* [Exercise description]
Count the lines in the entries below that contain the word "resolution" and reply with that number alone.

= = = = = = =

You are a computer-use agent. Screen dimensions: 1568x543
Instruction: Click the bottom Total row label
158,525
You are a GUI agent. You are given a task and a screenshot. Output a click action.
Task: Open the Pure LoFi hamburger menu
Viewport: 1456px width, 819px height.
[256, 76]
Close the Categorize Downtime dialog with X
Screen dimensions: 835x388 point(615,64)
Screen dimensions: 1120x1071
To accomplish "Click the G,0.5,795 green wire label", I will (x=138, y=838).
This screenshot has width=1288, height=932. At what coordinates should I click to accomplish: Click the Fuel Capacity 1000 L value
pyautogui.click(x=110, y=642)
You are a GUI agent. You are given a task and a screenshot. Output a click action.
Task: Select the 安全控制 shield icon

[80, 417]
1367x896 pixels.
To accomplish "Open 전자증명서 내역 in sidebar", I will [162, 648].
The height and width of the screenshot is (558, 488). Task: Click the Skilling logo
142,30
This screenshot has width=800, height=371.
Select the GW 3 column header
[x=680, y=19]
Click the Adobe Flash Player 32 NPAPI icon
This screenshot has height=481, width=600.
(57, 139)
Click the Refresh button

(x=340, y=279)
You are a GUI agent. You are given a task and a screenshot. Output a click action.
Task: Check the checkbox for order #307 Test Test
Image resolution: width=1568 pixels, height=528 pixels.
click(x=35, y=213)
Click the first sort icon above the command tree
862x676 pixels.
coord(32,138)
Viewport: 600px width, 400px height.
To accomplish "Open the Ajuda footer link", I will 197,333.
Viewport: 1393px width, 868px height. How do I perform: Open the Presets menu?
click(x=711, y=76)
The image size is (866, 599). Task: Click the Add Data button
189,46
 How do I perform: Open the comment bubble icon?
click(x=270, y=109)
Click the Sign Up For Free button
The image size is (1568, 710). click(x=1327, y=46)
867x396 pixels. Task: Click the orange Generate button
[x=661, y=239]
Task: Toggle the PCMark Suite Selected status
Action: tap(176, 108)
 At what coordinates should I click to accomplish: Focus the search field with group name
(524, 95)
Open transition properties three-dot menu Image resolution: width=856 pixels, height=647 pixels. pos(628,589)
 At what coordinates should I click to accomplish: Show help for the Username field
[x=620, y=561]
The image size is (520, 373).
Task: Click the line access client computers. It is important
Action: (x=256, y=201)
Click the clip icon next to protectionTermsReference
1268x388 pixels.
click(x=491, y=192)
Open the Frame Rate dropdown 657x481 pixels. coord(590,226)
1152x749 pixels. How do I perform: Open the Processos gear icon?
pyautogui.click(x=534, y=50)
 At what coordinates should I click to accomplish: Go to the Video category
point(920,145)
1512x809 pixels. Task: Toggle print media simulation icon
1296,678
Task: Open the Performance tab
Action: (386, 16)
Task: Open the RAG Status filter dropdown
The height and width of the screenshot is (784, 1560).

= = = = = = =

* [Response to the task]
2